Una placa recuerda en el parque de la Ciutadella el brutal asesinato de Sonia Rescalvo, una transexual víctima de un grupo de skin heads que, habían salido “a tocar el tambor”. Esta es la expresión que estos neonazis utilizaban para referirse a las patadas que, con sus botas reforzadas con punta de hierro, daban en la cabeza de sus víctimas.

Ocurrió el 6 de octubre de 1991 y, treinta años después, quienes llevan su homofobia al paroxismo “salen a cazar” a miembros del colectivo LGTBI, según explicaba ayer el consejero de Interior, Joan Ignasi Elena. Cierto que los Mossos d’Esquadra han demostrado eficacia y profesionalidad en la lucha contra estos delitos de odio. Cierto que Cataluña fue pionera en aprobar una ley de defensa de este colectivo, aunque siete años después, todavía no se haya aprobado el reglamento que desarrolla el régimen sancionador.

¿Es posible que, por una vez, las leyes fueran por delante de una sociedad donde los casos de delitos homófobos se han disparado? El repunte de este tipo de agresiones atroces no es un fenómeno que se limite a Cataluña o al conjunto de España. Está sucediendo en todos los países europeos. El debate sobre hasta qué punto favorecen ese clima de discriminación los discursos de la extrema derecha está sobre la mesa. Obviamente, el problema es más profundo, nos concierne a todos y obliga a analizar qué pasa por la mente de un joven que muele a golpes a otro al grito de “maricón”. ¿Falta de valores, de perspectivas de futuro? O simplemente ¿ansia mediática?

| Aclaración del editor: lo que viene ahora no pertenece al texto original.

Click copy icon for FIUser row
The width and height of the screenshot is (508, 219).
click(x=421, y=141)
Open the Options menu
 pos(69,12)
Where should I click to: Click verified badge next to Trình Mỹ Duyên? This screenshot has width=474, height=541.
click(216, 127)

Porque ese afán por salir en los medios de comunicación es lo que subyacía en aquellas agresiones de los años noventa, cuando esas bandas de skin heads salían a matar a travestis y mendigos, mientras los boixos nois apuñalaban mortalmente a un hincha del Espanyol.

Como en todos los grandes temas, abordar la homofobia requiere de equipos multidisciplinares. Y de algo tan simple, pero tan difícil, como escuchar a los expertos. Y, sobre todo, evitar legislar o reaccionar a golpe de titular. Que se cumplan 30 años de la muerte de Sonia demuestra que nuestros gobernantes han tenido tiempo de sobra para encontrar recursos con los que prevenir/atajar esas actitudes vergonzantes y que empañan la imagen de un país avanzado en materia de LGTBI.

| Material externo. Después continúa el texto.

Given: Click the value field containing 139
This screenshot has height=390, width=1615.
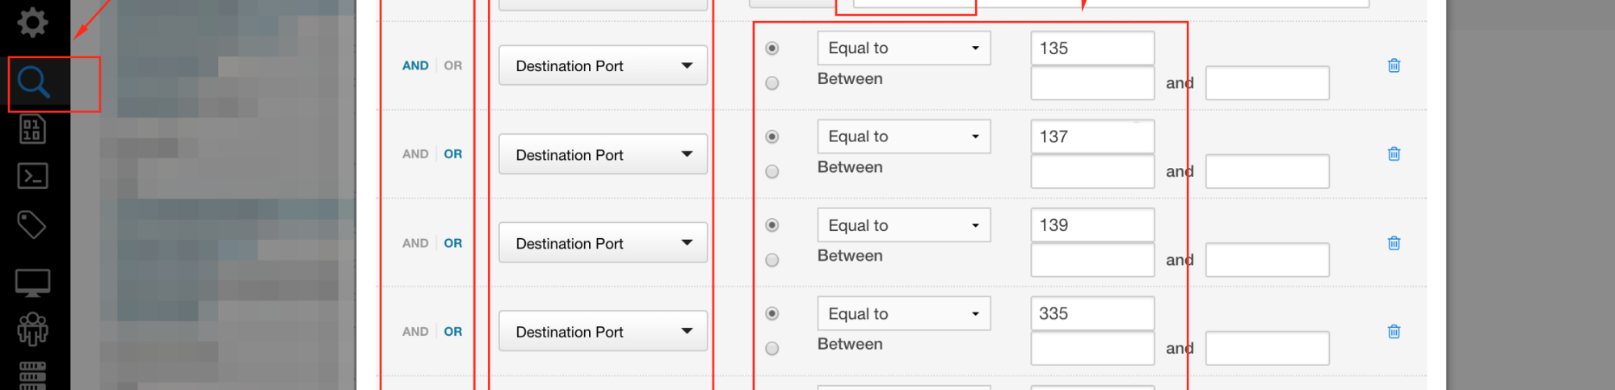Looking at the screenshot, I should (x=1091, y=225).
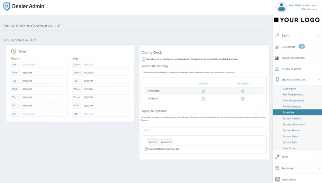Screen dimensions: 322x183
Task: Click the News Items newspaper icon
Action: point(277,179)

Pero ¿qué puede hacer el ciudadano? Pues más allá de condenar esa lacra social, deberíamos denunciar determinados discursos extremistas que, sin ser la causa determinante, banalizan esos ataques, asegurando que “la violencia no tiene género, pero sí nacionalidad”, como asegura, sin pudor, el portavoz de Vox en el Ayuntamiento de Madrid y secretario general de la formación, Javier Ortega Smith.

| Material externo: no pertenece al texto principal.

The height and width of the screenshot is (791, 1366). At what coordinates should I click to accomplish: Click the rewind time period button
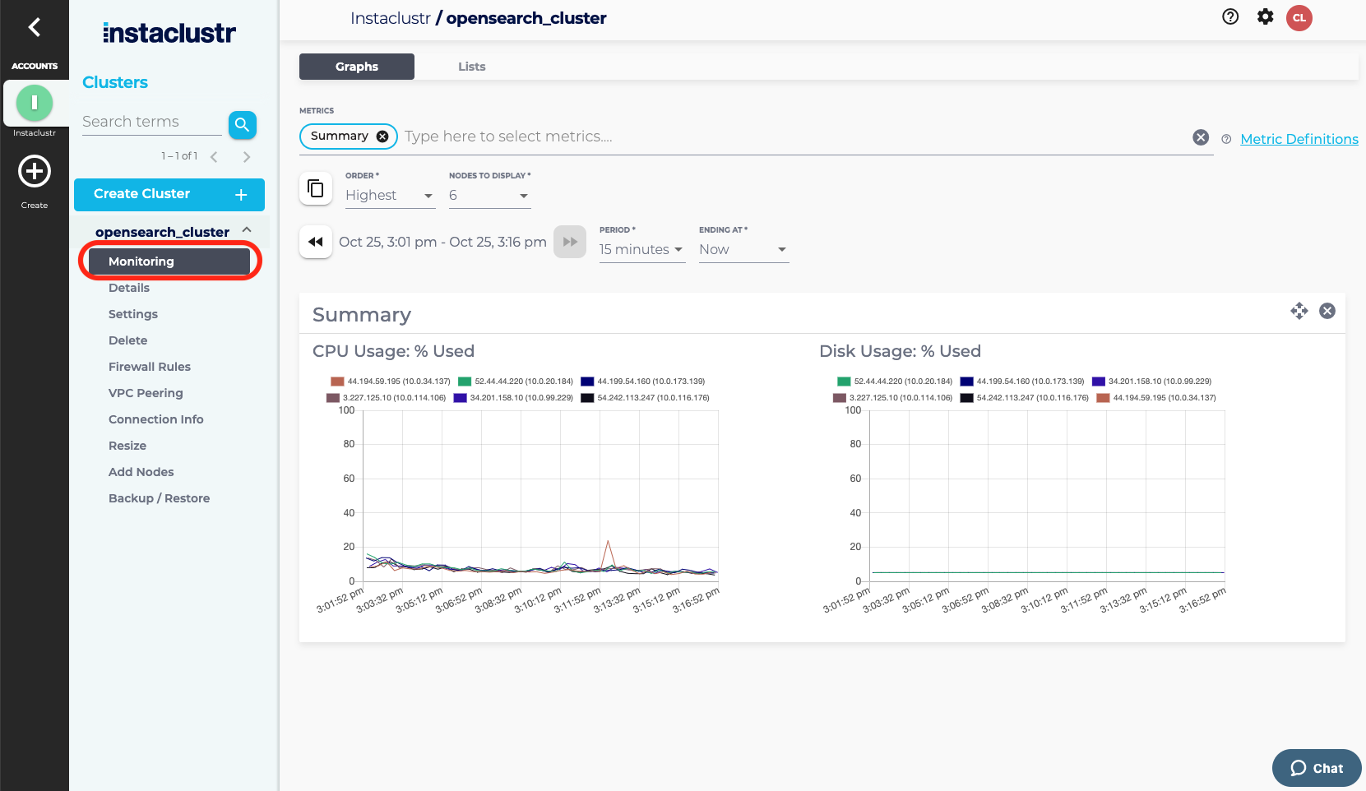coord(316,242)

La defensa de los derechos humanos, de la libertad sexual, no entiende de partidos ni de ideologías. No valen condenas condicionadas. No vale utilizar estos ataques para abundar en un ideario xenófobo que, al igual que la discriminación de género, condena la Constitución. Tampoco es tolerable ese relativismo moral, según el cual, un cargo institucional, como es la presidenta del Parlament, Laura Borràs, abraza la causa feminista siempre y cuando se trate de mujeres que comparten su ideología política. Borràs se ha sumado a quienes atacan a una diputada de Ciudadanos, Anna Grau, por su vestimenta. Y lo ha hecho a modo de palmera de los insultos de un compañero de partido --el teniente de alcalde de Port de la Selva (Girona) Roger Pinart (Junts per Catalunya)-- quien ha comparado a Grau con una puta. Sin olvidar que Pinart es pródigo en comentarios racistas pues considera que los jóvenes migrantes son "delincuentes en potencia".